Modesto se convirtió en un embolador muy popular y prácticamente todos los pueblos de Castellón y Valencia solicitaban sus servicios. Cargaba en el macho las alforjas con los herrajes y la soga, y acudía a los pueblos colindantes a pie, incluso a la localidad valenciana de Puçol, donde era muy solicitado por su buen hacer y donde acudía siempre con mucha ilusión, a pesar de la dureza del camino.

Benjamín Gómez, en una de sus emboladas.
Benjamín Gómez, en una de sus emboladas. / LP

Su afición la heredaron sus hijos Modesto y Benjamín Gómez, que se convirtieron en dos grandes, toda una referencia del toro embolado. Nombres ilustres cuando se habla de este oficio, al que dedicaron mucha pasión y por el que pusieron sus vidas en juego tantas y tantas veces. Aprendieron todo de su padre: la técnica, las buenas costumbres, la fórmula secreta para la elaboración de las bolas, las artimañas para los toros marrajos… En un principio ambos embolaban juntos en la misma cuadrilla, pero los distintos caminos personales que eligieron en sus vidas acabaron separándoles, formando cada uno su propia cuadrilla. Modesto se marchó a vivir a Torrent y Benjamín a L´Alcora, pero nunca se despegaron de sus raíces, ni se llegaron a distanciar entre ellos, ya que se ayudaban el uno al otro cuando se requería.

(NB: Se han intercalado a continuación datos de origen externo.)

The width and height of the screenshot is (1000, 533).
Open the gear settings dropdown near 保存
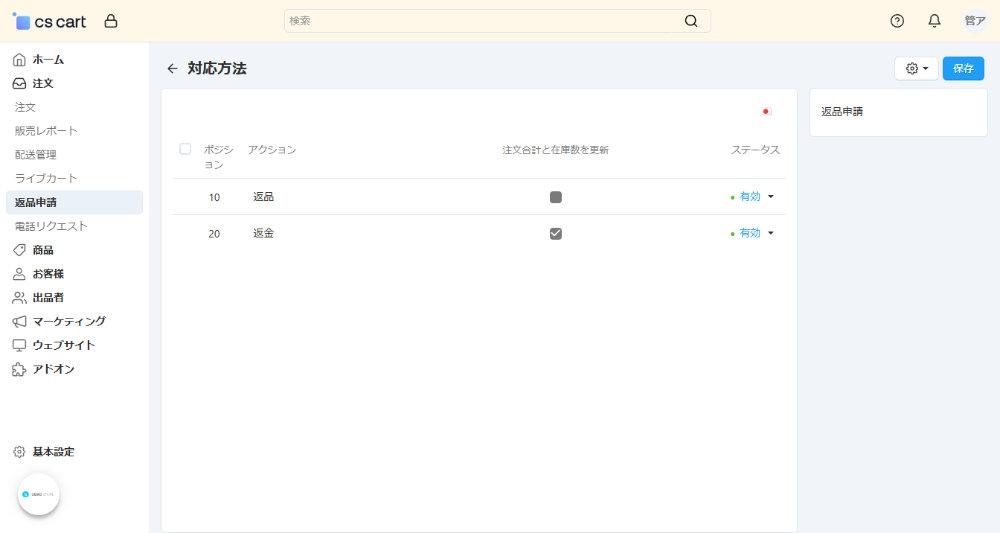[x=916, y=68]
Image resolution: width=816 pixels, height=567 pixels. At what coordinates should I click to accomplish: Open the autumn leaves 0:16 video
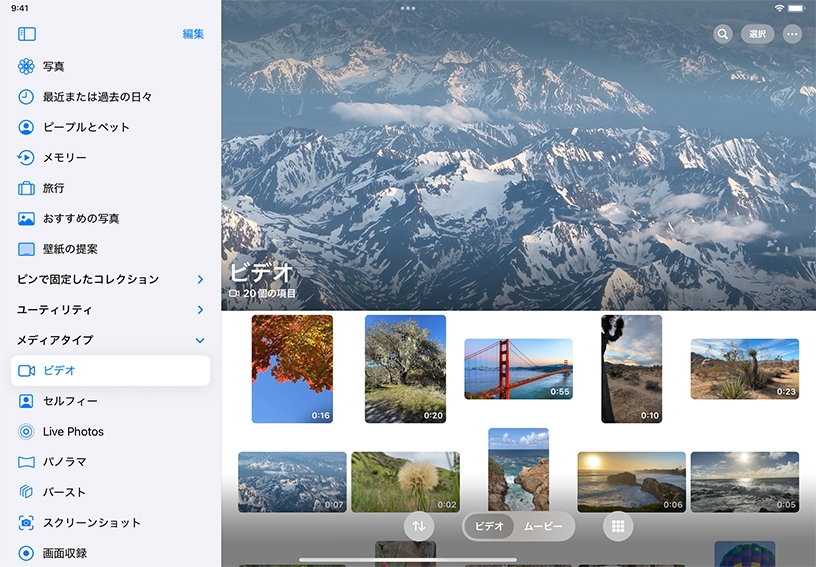292,369
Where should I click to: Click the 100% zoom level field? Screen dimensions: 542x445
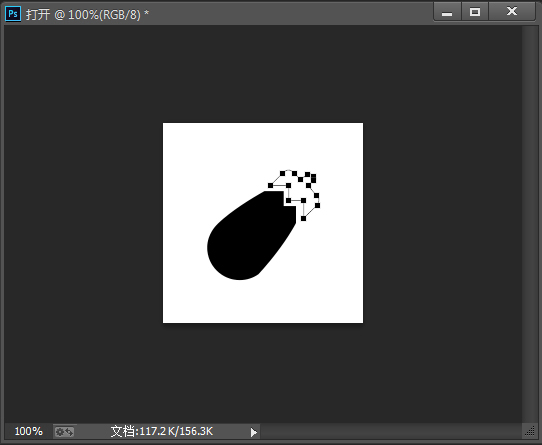(28, 432)
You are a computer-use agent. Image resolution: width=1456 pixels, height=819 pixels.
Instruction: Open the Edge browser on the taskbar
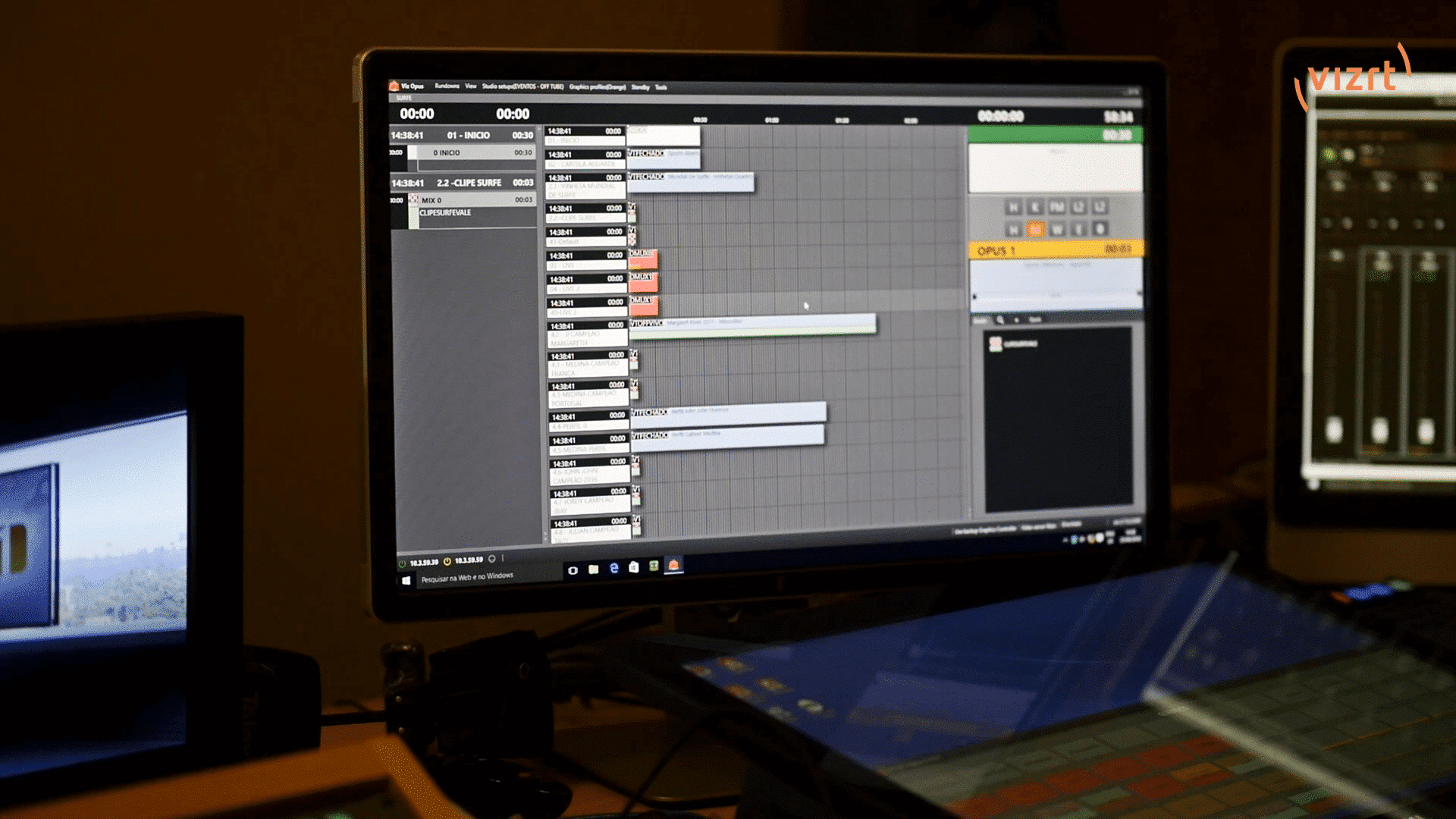click(x=614, y=568)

Con ellos acabó, de momento, esta saga de emboladores. Benjamín falleció de manera repentina en 2016 a los 69 años de edad y se llevó a la tumba con él el secreto de cómo elaborar las bolas y que no desveló a nadie jamás. Y es que ambos hermanos heredaron de su padre una fórmula secreta con la que conseguían que las bolas duraran una hora, de vivaz llama y sin goteo, algo que agradecían mucho los ganaderos. Lorena, la hija de Benjamín, todavía conserva en casa los últimos dos pares de bolas que elaboró su padre y que guarda como un gran tesoro. Ahora, la cuadrilla de emboladores de Villamalur lleva su nombre. Modesto Gómez, el hermano mayor, falleció en junio de este año a los 83 años y con él se pone punto y final a una de las sagas de emboladores más emblemáticas de la Comunidad Valenciana.